How to Build·15 min read

How to Build a Real-Time Collaboration Tool Like Figma or Miro

Real-time collaboration is the most architecturally complex feature you can build for a web app. CRDTs changed the game, but the implementation details still trip up most teams.

N

Nate Laquis

Founder & CEO ·

CRDTs vs Operational Transform: Why CRDTs Won

For two decades, Operational Transform (OT) was the standard for real-time collaboration. Google Docs uses OT. It works by transforming concurrent operations against each other so they converge to the same state on every client. The problem? OT requires a central server to order operations, making it fragile at scale and impossible to use in peer-to-peer or offline-first architectures.

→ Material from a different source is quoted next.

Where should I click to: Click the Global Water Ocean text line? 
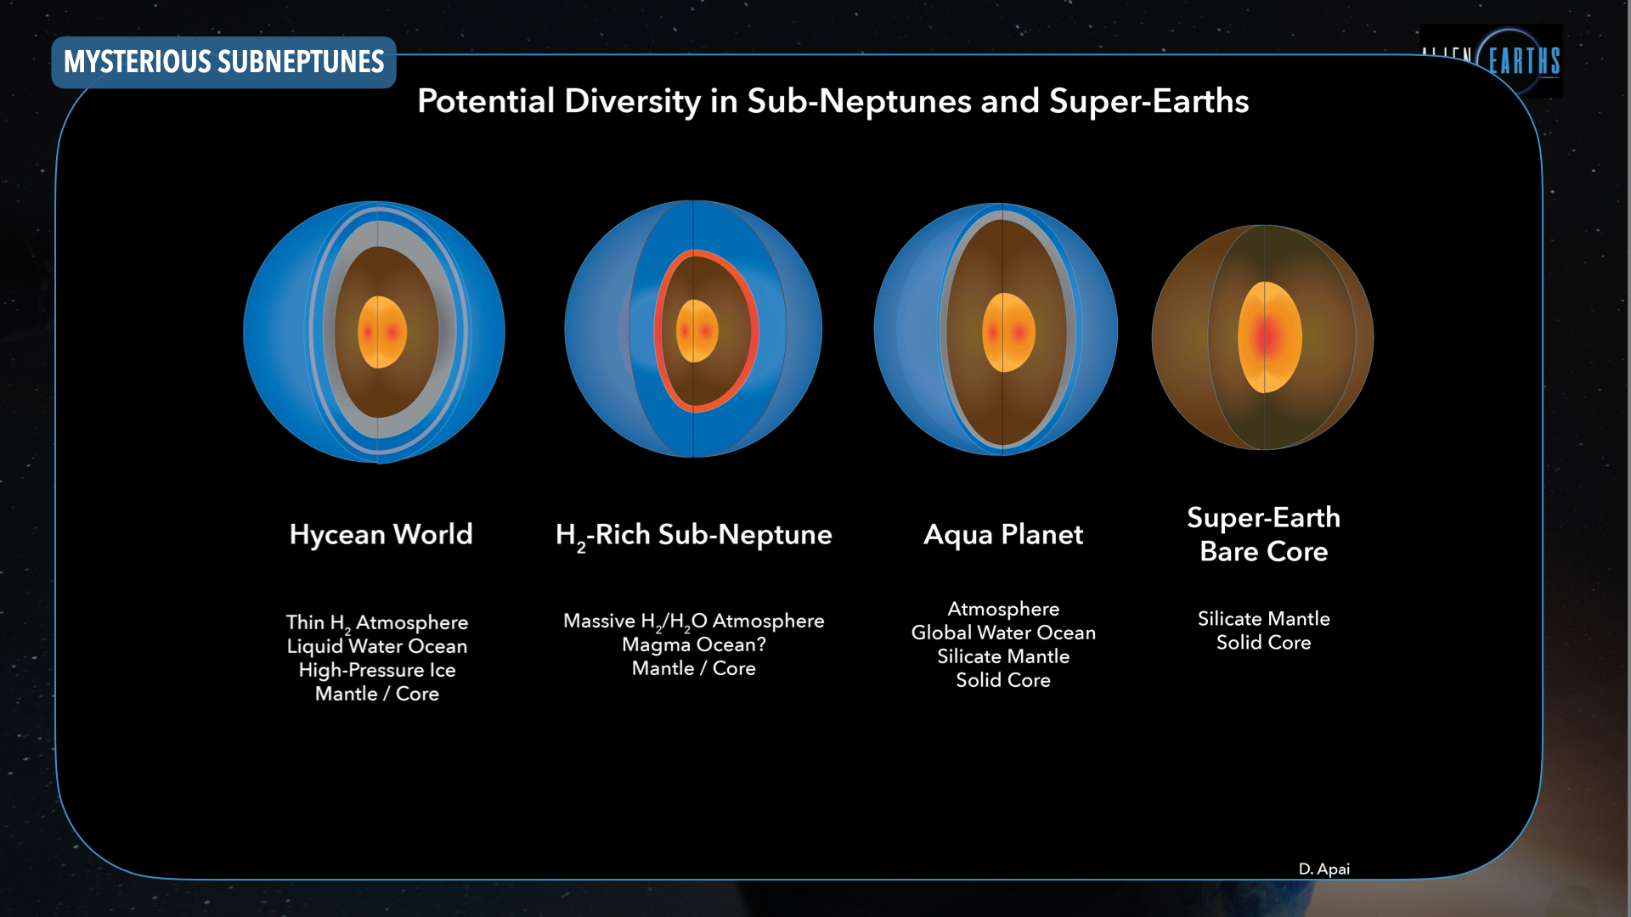pos(1003,633)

Conflict-free Replicated Data Types (CRDTs) solve this differently. Instead of transforming operations, CRDTs use data structures that are mathematically guaranteed to converge regardless of the order operations are applied. No central server required for ordering. Clients can diverge (even go offline) and merge back cleanly. This is why every modern collaboration tool built after 2020 uses CRDTs.

Figma uses a custom CRDT implementation compiled to WebAssembly. Notion migrated from OT to CRDTs. Linear, Liveblocks, and PartyKit all build on CRDT foundations. If you are starting a collaboration tool today, CRDTs are the only serious choice.

Team collaborating in real-time on a shared digital workspace

The tradeoff is complexity. CRDTs are harder to understand and implement from scratch than OT. A naive CRDT implementation can consume significantly more memory than OT because it stores metadata for conflict resolution. But the open-source ecosystem has matured enough that you rarely need to build CRDTs from scratch. Libraries like Yjs and Automerge handle the hard parts.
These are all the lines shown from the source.